В каком-то подавленном состоянии возвращался Николай домой. Жалко было Летая, стыдно за отца. Убить беззащитную, верную собаку? Как это можно!

К ужину Николай не вышел, есть не хотелось. Он писал в своей комнате грустные стихи. Потом стал искать сборничек Бенедиктова. Среди привезенных из Ярославля книг наткнулся на учебник Беллявена. С сердцем швырнул его под стол.

О, забыть бы поскорее ненавистную гимназию! Забыть мрачные коридоры, медный колокольчик у крыльца, бочку с мокрыми прутьями, грязную скамью. Забыть молитву, которую хором читали по окончании уроков:

– Благодарим тебе, создателю, иже сподобил еси нас благодати твоея во еже внимати учению… И благослови наших начальников и учителей, ведущих нас к познанию блага, и подаждь нам силу и крепость к преодолению учения сего…

Ночью в доме началась суматоха. Хлопали двери, раздавались приглушенные голоса, гулкие шаги.

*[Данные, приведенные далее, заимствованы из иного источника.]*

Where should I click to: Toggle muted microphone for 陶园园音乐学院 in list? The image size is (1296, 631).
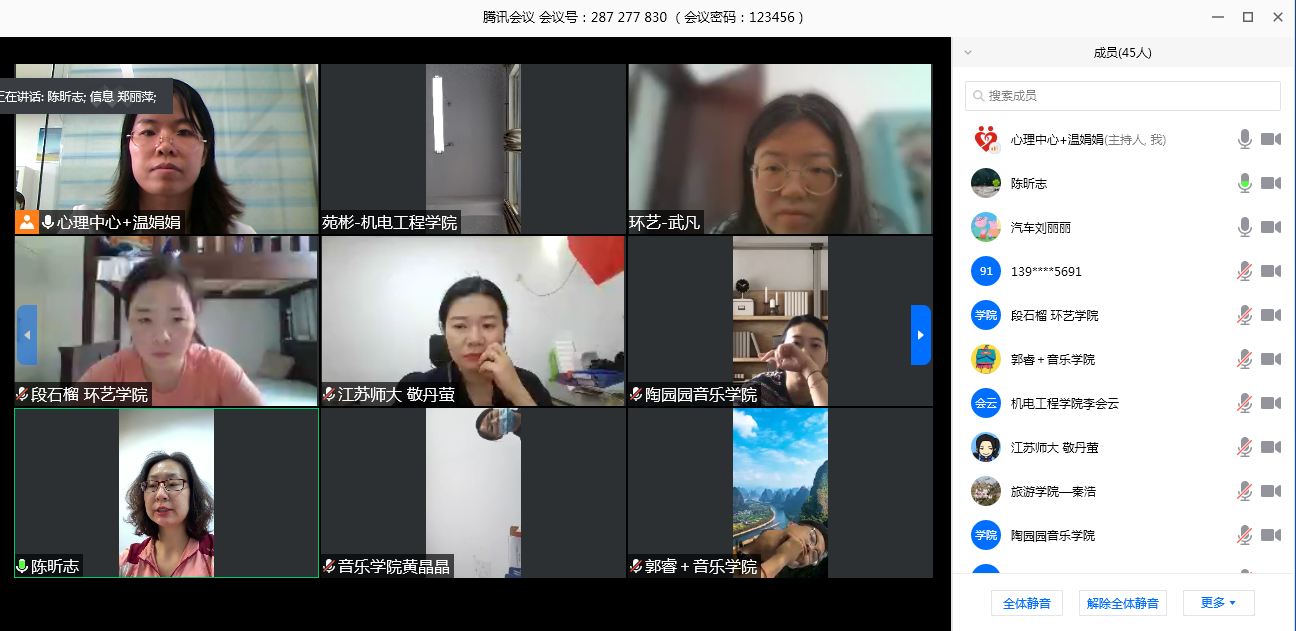[1244, 535]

Разбуженный шумом, Николай прислушался. В коридоре кто-то плакал. Он открыл дверь:

– Лизонька, ты?

Плечи сестры тряслись от рыданий. У Николая защемило сердце от ужасной догадки:

– Андрюша? Что с Андрюшей?

– Он умрет, умрет, – сквозь слезы повторяла сестра…

До утра не было покоя в доме. Отец отправил одну карету за доктором, другую за священником в Аббакумцево. Елена Андреевна ни на минуту не отлучалась от постели больного сына.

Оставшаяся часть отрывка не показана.